Forum OpenACS Q&A: something like vacuum analyze or compact database for Oracle?
I would like to know if there is a command or some instructions to
follow for Oracle in order to do something like vacuum analyze for PG
or compact the DB for Access,
However, there's still the deletion problem. Oracle will find free "holes" but a massive delete won't shrink your tablespace files, as I understand it. You have to do something special and there is a way to do it but I don't know it :)
But I know there are people here who do ...
Jade and Don are right. There's no such thing as a "vacuum analyze" in Oracle.
As for Don's observation regarding the redo log, yes, Oracle's design means that readers asking for a row since modified by another user "read around" the altered row to get the original. However, the benefits far outweigh the expense: readers never wait for writers, and vice versa. This has a lot of implications, especially in that locks are no longer to be avoided as an "expense". One allows transactions to be as long or as short as they need to be, without worrying that you're blocking other users. For full details, see the Oracle 8i Concepts manual (the whole book is required reading for any Oracle developer). Alternatively, buy a copy of Thomas Kyte's Expert Oracle One-on-One. The latter is worth every cent.
Don is also right that big chunks of space resulting from a DELETE are not reclaimed. However, in a typical system, you'll be re-inserting those rows at some point. Trying to keep up with reclaiming excess space, only to watch it get allocated again later, is a pointless exercise in most shops. The underlying issue is that extents (the physical chunks of space allocated to a database object -- table, index, etc.), once allocated to an object (a.k.a. a segment), remain allocated, even if they're not used.
To get rid of those not-currently-used extents, you can either DROP or TRUNCATE the table to reclaim the space. So, one might try:
CREATE TABLE my_temporary_holding_table AS SELECT * FROM mypurgedtable;
TRUNCATE TABLE mypurgedtable;
INSERT INTO mypurgedtabled SELECT * FROM my_temporary_holding_table;
If the purged table has is the parent table for any referential integrity constraints, you'll need to disable the constraints before the
TRUNCATE and to reenable them following the
INSERT. See the syntax for
Finally, it is possible to resize a datafile in Oracle. (Any single tablespace is composed of one or more datafiles.) If memory serves, the syntax is
ALTER DATABASE DATAFILE filename RESIZE newsize. This statement assumes the used extents in the datafile all fit in the new size.
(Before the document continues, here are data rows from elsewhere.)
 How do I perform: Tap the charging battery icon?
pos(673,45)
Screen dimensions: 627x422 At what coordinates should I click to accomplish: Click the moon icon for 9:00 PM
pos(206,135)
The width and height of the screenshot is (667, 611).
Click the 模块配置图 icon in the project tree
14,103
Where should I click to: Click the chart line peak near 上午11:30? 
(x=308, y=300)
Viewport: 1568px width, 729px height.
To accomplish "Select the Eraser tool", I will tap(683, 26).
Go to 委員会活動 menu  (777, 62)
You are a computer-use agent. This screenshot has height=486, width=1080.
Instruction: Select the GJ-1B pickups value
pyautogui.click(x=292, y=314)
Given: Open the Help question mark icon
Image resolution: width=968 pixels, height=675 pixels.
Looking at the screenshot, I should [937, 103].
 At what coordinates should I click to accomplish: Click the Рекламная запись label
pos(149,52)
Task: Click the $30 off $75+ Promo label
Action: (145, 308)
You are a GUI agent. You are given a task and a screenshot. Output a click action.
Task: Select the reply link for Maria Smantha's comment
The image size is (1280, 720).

I don't do this very often, though.
The downside is that PG suffers when tables are subjected to frequent updates and deletes - tables grow, and VACUUM ANALYZE is the result.
The PG group are working on two fronts:
1. Investigating overwriting storage manager algorithms (with the additional complexities implemented by Oracle to maintain proper row-level locking behavior)
2. Looking into what might be called hybrid techniques. PG 7.2 actually includes a first cut at a "low-cost" VACUUM command. There are a bunch of areas for exploration in this area.
I look at #1 as being a tried-and-proven approach that sacrifices much of PG's inherent simplicity. Not necessarily a bad thing, but the current simplicity is awfully attractive.
Option #2 involves creative work, which AFAIK has not been fully explored in academia or industry, so is more innovative, which means that grabbing the best of both worlds may take a relatively long time.
So the future will be interesting ...
The interesting thing is that whichever approach they take, they have a good chance of overtaking Oracle at this level. In a sense it's not fair - early RDBMS folks really had no choice but to implement overwriting storage managers, because storage was *expensive*. Now, all that one worries about with PG is whether or not the cost of a VACUUM once a night is too expensive for a 24*7 website. Disk storage for most of us is as nearly zero-cost as one can imagine (compared to my days purchasing DEC 200 MB washing machine drives for *choke* $36K. OK I never paid that, but it was list and many did).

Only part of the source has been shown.